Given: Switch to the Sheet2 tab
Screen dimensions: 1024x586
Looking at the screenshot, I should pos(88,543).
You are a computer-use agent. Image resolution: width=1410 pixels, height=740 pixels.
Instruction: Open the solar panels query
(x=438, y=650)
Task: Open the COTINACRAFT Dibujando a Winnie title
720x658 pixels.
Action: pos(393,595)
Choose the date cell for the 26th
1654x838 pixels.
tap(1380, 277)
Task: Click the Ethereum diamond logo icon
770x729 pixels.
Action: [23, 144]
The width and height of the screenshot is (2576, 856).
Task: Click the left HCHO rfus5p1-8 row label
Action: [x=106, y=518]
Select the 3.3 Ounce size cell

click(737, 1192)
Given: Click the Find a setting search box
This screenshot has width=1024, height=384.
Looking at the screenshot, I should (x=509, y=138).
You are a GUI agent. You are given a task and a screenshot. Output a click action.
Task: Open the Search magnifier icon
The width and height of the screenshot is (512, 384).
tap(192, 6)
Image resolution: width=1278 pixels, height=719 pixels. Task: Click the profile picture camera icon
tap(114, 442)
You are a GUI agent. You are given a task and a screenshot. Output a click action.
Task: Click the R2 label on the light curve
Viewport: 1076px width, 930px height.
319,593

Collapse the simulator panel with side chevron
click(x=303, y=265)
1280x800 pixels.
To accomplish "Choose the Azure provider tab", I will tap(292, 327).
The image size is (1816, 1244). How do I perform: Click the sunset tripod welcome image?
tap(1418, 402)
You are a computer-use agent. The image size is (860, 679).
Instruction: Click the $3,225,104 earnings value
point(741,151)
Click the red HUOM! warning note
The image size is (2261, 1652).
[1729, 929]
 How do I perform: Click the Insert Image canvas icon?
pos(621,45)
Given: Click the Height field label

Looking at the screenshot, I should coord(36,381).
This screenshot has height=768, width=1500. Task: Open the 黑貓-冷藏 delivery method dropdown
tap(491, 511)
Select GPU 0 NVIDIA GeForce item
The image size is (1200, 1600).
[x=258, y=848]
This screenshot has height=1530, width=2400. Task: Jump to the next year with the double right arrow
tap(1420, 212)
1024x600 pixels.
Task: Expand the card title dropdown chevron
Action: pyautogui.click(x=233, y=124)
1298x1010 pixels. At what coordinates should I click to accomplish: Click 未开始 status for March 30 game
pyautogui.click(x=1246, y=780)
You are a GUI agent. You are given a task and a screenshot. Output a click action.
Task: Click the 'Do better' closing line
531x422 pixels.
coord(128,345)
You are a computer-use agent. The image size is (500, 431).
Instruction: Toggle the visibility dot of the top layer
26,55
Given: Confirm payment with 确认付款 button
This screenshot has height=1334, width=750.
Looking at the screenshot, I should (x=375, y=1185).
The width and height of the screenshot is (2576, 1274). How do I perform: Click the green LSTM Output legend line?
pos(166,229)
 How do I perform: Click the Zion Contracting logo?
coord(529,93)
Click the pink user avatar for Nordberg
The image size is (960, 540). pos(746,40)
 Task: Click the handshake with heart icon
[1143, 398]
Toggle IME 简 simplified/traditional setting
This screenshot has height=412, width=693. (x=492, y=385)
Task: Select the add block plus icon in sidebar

::::::

**Exercise description**: Copy the material word for word, starting with its first line and going on through the line containing "tap(114, 442)", with both of those lines included.

**Full output**:
Given: Switch to the Sheet2 tab
Screen dimensions: 1024x586
Looking at the screenshot, I should pos(88,543).
You are a computer-use agent. Image resolution: width=1410 pixels, height=740 pixels.
Instruction: Open the solar panels query
(x=438, y=650)
Task: Open the COTINACRAFT Dibujando a Winnie title
720x658 pixels.
Action: pos(393,595)
Choose the date cell for the 26th
1654x838 pixels.
tap(1380, 277)
Task: Click the Ethereum diamond logo icon
770x729 pixels.
Action: [23, 144]
The width and height of the screenshot is (2576, 856).
Task: Click the left HCHO rfus5p1-8 row label
Action: [x=106, y=518]
Select the 3.3 Ounce size cell

click(737, 1192)
Given: Click the Find a setting search box
This screenshot has width=1024, height=384.
Looking at the screenshot, I should (x=509, y=138).
You are a GUI agent. You are given a task and a screenshot. Output a click action.
Task: Open the Search magnifier icon
The width and height of the screenshot is (512, 384).
tap(192, 6)
Image resolution: width=1278 pixels, height=719 pixels. Task: Click the profile picture camera icon
tap(114, 442)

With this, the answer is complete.